Recipe
Gluten-free option
Soy-free option
Refined sugar free
Nut-free option
Super quick
Kid-friendly
Comfort food
Lazy dinners
Main meals
Serves 4
Mushroom sauce
To serve
Herb crumbs
Recipe: Fiona Roberts Food
Photography: Rainbow Nourishments
15 mins to prep
30 mins to cook
For the herb crumbs, heat olive oil in a non-stick frying pan over a medium-low heat. Add garlic and breadcrumbs and cook for 5 minutes or until breadcrumbs and garlic become golden and crispy. Remove from heat and allow to cool. Add lemon zest, parsley salt and pepper, stirring to combine. Place herb crumbs in a bowl and set aside until required.
For the mushroom sauce, place porcini mushrooms in a small bowl and cover with 1/2 cup boiling water. Allow to stand for 10 minutes, to soften mushrooms. Drain and finely chop mushrooms, reserving soaking liquid.
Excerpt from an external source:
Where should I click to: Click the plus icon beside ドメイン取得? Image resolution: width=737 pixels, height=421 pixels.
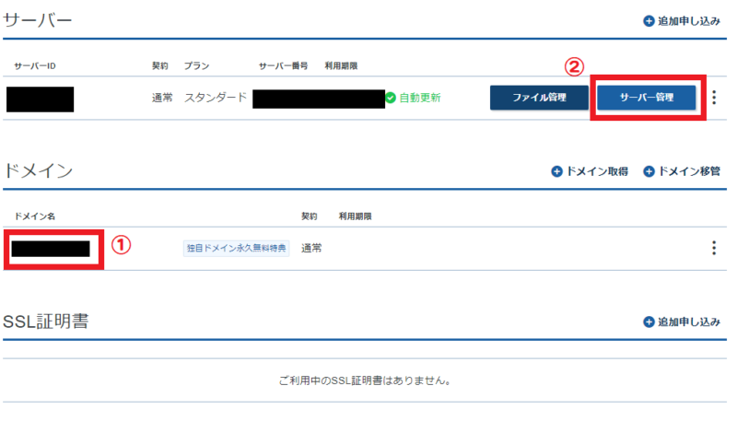(556, 171)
Bring a large pot of salted water to the boil and cook pasta following pack instructions. Drain, reserving 1/2 cup cooking liquid.
Heat olive oil and butter in a large sauté pan over a low heat. Add onion and garlic stirring to combine, cover and cook for 10 minutes or until onion is soft. Add prepared white, Swiss Brown and porcini mushrooms to the pan, stirring to combine. Increase heat to medium, cover and cook for 10 minutes or until mushrooms have become tender. Add flour, stirring until well combined. Strain reserved soaking liquid through a fine sieve (to remove any grit) directly into the pan. Add sour cream, lemon juice, yeast flakes, salt and pepper, stirring to combine. Cook for 3–4 minutes or until sauce thickens slightly.
Add pasta to the mushroom mixture with a little of the reserved cooking liquid and the fresh thyme, tossing to combine.
To serve, spoon pasta into bowls and top with herb crumbs and plant-based parmesan if using.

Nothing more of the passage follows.